Lou Doillon était jury pour le festival Séries Mania. ©Marie Rouge pour Séries Mania

C’est à la sortie de leur délibération pour décerner le prix de la meilleure série internationale que nous avons rencontré Lou Doillon et Emmanuelle Béart. Bouleversées par leur expérience à Series Mania, elles nous ont parlé de leur rôle de jurées, de l’explosion du petit écran et de leur collaboration rêvée avec Visconti et Proust.

Vous êtes à Series Mania en tant que jurées pour la compétition internationale, notamment aux côtés de Lisa Joy (Westworld). Comment avez-vous vécu cette expérience ? 

Emmanuelle Béart : Comme un très beau voyage. On a fait un tour du monde en regardant des séries qui venaient des quatre coins de la planète. Il y avait un échange informel, drôle, vivant et profondément libre avec les autres jurés, qui venaient de différents pays.

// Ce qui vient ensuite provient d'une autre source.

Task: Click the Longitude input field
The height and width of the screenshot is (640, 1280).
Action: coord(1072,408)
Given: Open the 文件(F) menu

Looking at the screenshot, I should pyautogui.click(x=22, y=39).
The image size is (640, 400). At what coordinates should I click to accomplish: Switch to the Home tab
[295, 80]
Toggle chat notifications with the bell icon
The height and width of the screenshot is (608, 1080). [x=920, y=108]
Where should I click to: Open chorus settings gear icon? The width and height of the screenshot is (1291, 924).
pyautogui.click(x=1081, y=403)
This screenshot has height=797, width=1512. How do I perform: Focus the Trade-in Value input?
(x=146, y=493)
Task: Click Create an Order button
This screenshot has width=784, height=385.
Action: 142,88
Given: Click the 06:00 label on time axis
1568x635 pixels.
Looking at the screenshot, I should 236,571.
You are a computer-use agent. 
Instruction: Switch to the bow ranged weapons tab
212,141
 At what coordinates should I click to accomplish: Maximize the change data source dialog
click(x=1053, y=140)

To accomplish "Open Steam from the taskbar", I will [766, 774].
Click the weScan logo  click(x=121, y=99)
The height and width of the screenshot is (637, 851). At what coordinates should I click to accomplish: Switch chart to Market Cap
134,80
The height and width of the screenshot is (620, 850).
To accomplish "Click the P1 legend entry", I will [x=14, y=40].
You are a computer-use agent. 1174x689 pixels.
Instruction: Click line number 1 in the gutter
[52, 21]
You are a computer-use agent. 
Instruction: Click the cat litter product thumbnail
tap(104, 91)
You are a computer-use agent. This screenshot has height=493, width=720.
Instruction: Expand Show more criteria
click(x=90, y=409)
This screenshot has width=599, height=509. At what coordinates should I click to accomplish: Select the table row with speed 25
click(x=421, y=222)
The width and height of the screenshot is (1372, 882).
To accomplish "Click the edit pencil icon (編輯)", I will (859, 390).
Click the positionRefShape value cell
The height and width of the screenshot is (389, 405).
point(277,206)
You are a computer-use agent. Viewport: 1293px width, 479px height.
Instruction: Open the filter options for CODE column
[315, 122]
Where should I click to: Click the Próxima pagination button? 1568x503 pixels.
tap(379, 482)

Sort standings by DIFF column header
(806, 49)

Je sortais d’une projection avec une émotion particulière, et les points de vue de mes camarades m’éclairaient. Ça agrandissait mon spectre d’émotions. Ce voyage était magnifique, mais je n’aime pas l’arrivée. Je ressens déjà une forme de nostalgie.

Lou Doillon : Ils ont vraiment très bien choisi les jurés. Dans le groupe, chacun avait une singularité absolue et, en même temps, on avait des fréquences d’entente proches de l’évidence. On venait tous de lieux, de cultures cinématographiques et de métiers différents, mais on était très connectés. Ce groupe avait une grande générosité de partage…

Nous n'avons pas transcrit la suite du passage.